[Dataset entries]
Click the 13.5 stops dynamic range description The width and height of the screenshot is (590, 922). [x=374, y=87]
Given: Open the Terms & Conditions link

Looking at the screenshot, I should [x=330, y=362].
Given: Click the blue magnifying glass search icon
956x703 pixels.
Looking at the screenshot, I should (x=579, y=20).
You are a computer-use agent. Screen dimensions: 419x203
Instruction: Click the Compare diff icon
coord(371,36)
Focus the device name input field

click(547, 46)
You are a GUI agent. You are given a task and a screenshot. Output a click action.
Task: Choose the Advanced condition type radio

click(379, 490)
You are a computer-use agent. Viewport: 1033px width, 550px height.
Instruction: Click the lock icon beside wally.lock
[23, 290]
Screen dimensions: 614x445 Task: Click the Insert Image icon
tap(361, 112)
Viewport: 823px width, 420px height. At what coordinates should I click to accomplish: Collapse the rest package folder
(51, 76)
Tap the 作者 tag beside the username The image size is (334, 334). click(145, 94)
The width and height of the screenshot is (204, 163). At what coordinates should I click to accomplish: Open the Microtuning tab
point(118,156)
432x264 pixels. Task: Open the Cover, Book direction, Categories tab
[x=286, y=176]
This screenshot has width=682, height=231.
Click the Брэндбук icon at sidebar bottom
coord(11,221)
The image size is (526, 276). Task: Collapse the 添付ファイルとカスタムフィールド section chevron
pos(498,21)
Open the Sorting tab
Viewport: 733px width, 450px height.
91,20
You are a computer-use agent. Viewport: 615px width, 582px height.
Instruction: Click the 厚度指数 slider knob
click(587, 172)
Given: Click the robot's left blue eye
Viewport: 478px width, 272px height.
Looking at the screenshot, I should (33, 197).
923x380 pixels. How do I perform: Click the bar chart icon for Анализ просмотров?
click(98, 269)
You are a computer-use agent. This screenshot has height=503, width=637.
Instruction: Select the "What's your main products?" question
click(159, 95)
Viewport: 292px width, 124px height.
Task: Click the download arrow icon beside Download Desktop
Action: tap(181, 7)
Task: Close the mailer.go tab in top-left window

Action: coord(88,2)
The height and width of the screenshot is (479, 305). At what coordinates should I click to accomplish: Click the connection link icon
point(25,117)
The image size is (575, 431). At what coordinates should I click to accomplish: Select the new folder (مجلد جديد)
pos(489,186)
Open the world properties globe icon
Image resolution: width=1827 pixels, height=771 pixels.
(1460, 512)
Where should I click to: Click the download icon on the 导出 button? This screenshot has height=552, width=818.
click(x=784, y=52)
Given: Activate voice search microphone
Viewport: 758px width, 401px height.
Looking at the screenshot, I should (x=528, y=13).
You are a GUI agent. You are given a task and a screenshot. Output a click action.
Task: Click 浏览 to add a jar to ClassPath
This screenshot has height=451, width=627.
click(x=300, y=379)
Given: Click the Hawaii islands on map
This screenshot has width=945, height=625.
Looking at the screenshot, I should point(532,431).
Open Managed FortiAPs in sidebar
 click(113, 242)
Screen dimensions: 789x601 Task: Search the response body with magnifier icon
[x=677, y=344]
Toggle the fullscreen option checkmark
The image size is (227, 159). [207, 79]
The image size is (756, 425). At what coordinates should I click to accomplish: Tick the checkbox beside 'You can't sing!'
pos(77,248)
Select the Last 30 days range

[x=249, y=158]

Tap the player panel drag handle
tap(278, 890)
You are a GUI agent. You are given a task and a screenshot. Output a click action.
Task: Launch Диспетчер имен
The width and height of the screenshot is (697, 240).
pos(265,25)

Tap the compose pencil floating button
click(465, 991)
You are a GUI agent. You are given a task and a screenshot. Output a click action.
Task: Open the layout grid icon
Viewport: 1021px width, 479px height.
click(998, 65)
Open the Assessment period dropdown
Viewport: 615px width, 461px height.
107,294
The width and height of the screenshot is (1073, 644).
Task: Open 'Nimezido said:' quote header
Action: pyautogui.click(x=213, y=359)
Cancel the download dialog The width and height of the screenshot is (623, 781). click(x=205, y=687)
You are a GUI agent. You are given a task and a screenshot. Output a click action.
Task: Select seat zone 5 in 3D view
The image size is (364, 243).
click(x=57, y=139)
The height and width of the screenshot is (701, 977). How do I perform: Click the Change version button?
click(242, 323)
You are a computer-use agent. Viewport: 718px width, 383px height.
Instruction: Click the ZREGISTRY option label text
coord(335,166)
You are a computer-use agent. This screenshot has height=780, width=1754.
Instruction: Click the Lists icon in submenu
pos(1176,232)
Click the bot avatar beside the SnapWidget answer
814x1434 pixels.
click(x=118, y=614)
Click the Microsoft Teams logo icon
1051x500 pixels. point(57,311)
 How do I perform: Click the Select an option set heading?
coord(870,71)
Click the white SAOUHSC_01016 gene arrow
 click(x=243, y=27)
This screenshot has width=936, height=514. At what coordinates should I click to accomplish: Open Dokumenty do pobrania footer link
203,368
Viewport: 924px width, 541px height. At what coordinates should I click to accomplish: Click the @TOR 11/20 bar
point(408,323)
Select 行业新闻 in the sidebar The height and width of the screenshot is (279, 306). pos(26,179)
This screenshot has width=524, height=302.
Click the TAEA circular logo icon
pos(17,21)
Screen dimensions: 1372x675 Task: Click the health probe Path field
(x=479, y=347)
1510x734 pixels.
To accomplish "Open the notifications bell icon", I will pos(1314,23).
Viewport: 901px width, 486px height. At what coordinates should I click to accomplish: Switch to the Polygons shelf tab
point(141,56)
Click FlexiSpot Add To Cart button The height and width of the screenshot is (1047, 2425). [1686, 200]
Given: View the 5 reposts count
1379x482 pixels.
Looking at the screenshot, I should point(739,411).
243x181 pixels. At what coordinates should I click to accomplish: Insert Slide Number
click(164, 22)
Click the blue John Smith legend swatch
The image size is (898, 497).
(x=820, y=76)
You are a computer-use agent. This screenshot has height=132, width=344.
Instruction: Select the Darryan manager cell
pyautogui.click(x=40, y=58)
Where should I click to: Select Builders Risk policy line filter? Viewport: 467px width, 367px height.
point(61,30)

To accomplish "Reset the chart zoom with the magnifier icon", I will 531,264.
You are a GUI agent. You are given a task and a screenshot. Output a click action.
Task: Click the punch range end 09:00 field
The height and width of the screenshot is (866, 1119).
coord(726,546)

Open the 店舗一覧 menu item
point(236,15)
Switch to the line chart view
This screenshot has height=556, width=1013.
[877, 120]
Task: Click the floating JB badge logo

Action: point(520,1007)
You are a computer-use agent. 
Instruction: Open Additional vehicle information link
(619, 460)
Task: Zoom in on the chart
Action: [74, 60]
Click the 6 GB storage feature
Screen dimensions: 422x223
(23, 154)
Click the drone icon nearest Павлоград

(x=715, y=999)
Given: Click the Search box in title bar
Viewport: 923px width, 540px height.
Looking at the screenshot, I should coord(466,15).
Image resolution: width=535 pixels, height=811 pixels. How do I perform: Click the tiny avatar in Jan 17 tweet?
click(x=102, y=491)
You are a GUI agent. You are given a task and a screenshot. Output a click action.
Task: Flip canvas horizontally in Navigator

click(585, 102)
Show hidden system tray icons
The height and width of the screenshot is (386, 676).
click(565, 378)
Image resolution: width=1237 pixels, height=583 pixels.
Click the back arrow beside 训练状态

ACTIVITY: Among the lines above, which ones hold the string "will"? Show them.

OUTPUT OF THE TASK:
To accomplish "Open the notifications bell icon", I will pos(1314,23).
To accomplish "Reset the chart zoom with the magnifier icon", I will 531,264.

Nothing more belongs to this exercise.